[Records from a data source]
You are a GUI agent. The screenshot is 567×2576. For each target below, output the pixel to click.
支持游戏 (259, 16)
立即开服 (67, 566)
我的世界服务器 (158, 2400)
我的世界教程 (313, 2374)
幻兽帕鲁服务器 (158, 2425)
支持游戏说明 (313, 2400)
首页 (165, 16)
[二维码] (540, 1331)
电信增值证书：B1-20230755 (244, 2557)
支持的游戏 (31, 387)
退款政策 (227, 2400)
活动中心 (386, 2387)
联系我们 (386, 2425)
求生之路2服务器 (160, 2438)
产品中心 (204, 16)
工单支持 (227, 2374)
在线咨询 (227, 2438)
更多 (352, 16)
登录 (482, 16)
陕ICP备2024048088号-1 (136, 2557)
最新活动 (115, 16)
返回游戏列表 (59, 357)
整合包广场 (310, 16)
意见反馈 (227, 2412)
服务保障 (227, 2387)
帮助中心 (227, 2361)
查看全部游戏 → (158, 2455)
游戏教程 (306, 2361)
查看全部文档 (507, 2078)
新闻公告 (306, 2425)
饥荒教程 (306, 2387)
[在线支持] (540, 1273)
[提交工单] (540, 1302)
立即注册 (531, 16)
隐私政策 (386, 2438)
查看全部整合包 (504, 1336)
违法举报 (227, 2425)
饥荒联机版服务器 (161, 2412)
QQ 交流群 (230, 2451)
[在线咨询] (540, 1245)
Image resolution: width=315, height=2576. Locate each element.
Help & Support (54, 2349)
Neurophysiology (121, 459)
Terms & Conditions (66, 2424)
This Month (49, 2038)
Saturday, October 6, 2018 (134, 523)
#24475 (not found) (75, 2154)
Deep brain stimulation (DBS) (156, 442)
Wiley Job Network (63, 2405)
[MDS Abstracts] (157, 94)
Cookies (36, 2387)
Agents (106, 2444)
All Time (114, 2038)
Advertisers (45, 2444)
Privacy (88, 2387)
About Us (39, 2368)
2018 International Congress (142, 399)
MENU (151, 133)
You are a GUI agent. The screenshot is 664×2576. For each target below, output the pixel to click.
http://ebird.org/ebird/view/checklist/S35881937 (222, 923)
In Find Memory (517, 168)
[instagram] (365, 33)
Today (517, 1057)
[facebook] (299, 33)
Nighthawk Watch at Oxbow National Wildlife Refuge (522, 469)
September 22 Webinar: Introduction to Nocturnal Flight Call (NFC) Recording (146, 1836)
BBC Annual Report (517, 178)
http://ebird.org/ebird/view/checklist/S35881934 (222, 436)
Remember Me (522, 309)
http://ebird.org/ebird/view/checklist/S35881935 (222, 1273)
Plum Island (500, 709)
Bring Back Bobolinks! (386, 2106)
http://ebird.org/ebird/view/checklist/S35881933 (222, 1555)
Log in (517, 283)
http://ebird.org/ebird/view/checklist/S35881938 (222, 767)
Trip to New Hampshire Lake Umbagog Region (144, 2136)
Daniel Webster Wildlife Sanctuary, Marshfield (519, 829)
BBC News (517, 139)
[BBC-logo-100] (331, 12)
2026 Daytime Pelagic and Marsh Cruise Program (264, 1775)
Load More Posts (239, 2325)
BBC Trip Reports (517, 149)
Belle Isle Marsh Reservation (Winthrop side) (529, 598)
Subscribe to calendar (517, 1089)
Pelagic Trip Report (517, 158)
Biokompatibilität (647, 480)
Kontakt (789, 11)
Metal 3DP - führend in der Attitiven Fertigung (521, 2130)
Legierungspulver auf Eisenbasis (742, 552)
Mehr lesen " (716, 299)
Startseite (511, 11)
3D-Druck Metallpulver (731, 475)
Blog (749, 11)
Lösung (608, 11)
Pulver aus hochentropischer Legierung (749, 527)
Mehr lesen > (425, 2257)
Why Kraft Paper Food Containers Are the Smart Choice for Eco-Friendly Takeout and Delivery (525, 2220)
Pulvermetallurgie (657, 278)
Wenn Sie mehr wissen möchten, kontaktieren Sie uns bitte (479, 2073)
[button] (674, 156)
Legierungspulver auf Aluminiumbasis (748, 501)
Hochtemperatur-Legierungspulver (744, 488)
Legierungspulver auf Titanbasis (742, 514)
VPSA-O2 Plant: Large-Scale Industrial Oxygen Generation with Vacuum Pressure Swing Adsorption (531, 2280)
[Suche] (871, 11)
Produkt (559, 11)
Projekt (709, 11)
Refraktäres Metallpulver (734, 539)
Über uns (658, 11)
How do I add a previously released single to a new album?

- DIRECTIONS -
Each entry is to be output exactly as it was written.

- REPLY TO THE TASK -
You are a GUI agent. The screenshot is 567×2576. For each target below, output the pixel to click.
支持游戏 (259, 16)
立即开服 (67, 566)
我的世界服务器 (158, 2400)
我的世界教程 (313, 2374)
幻兽帕鲁服务器 (158, 2425)
支持游戏说明 (313, 2400)
首页 (165, 16)
[二维码] (540, 1331)
电信增值证书：B1-20230755 (244, 2557)
支持的游戏 (31, 387)
退款政策 (227, 2400)
活动中心 (386, 2387)
联系我们 (386, 2425)
求生之路2服务器 (160, 2438)
产品中心 (204, 16)
工单支持 (227, 2374)
在线咨询 (227, 2438)
更多 (352, 16)
登录 (482, 16)
陕ICP备2024048088号-1 (136, 2557)
最新活动 (115, 16)
返回游戏列表 (59, 357)
整合包广场 (310, 16)
意见反馈 (227, 2412)
服务保障 (227, 2387)
帮助中心 (227, 2361)
查看全部游戏 → (158, 2455)
游戏教程 (306, 2361)
查看全部文档 (507, 2078)
新闻公告 (306, 2425)
饥荒教程 (306, 2387)
[在线支持] (540, 1273)
[提交工单] (540, 1302)
立即注册 (531, 16)
隐私政策 (386, 2438)
查看全部整合包 (504, 1336)
违法举报 (227, 2425)
饥荒联机版服务器 (161, 2412)
QQ 交流群 (230, 2451)
[在线咨询] (540, 1245)
Image resolution: width=315, height=2576. Locate each element.
Help & Support (54, 2349)
Neurophysiology (121, 459)
Terms & Conditions (66, 2424)
This Month (49, 2038)
Saturday, October 6, 2018 (134, 523)
#24475 (not found) (75, 2154)
Deep brain stimulation (DBS) (156, 442)
Wiley Job Network (63, 2405)
[MDS Abstracts] (157, 94)
Cookies (36, 2387)
Agents (106, 2444)
All Time (114, 2038)
Advertisers (45, 2444)
Privacy (88, 2387)
About Us (39, 2368)
2018 International Congress (142, 399)
MENU (151, 133)
You are a GUI agent. The screenshot is 664×2576. For each target below, output the pixel to click.
http://ebird.org/ebird/view/checklist/S35881937 (222, 923)
In Find Memory (517, 168)
[instagram] (365, 33)
Today (517, 1057)
[facebook] (299, 33)
Nighthawk Watch at Oxbow National Wildlife Refuge (522, 469)
September 22 Webinar: Introduction to Nocturnal Flight Call (NFC) Recording (146, 1836)
BBC Annual Report (517, 178)
http://ebird.org/ebird/view/checklist/S35881934 (222, 436)
Remember Me (522, 309)
http://ebird.org/ebird/view/checklist/S35881935 (222, 1273)
Plum Island (500, 709)
Bring Back Bobolinks! (386, 2106)
http://ebird.org/ebird/view/checklist/S35881933 (222, 1555)
Log in (517, 283)
http://ebird.org/ebird/view/checklist/S35881938 (222, 767)
Trip to New Hampshire Lake Umbagog Region (144, 2136)
Daniel Webster Wildlife Sanctuary, Marshfield (519, 829)
BBC News (517, 139)
[BBC-logo-100] (331, 12)
2026 Daytime Pelagic and Marsh Cruise Program (264, 1775)
Load More Posts (239, 2325)
BBC Trip Reports (517, 149)
Belle Isle Marsh Reservation (Winthrop side) (529, 598)
Subscribe to calendar (517, 1089)
Pelagic Trip Report (517, 158)
Biokompatibilität (647, 480)
Kontakt (789, 11)
Metal 3DP - führend in der Attitiven Fertigung (521, 2130)
Legierungspulver auf Eisenbasis (742, 552)
Mehr lesen " (716, 299)
Startseite (511, 11)
3D-Druck Metallpulver (731, 475)
Blog (749, 11)
Lösung (608, 11)
Pulver aus hochentropischer Legierung (749, 527)
Mehr lesen > (425, 2257)
Why Kraft Paper Food Containers Are the Smart Choice for Eco-Friendly Takeout and Delivery (525, 2220)
Pulvermetallurgie (657, 278)
Wenn Sie mehr wissen möchten, kontaktieren Sie uns bitte (479, 2073)
[button] (674, 156)
Legierungspulver auf Aluminiumbasis (748, 501)
Hochtemperatur-Legierungspulver (744, 488)
Legierungspulver auf Titanbasis (742, 514)
VPSA-O2 Plant: Large-Scale Industrial Oxygen Generation with Vacuum Pressure Swing Adsorption (531, 2280)
[Suche] (871, 11)
Produkt (559, 11)
Projekt (709, 11)
Refraktäres Metallpulver (734, 539)
Über uns (658, 11)
How do I add a previously released single to a new album?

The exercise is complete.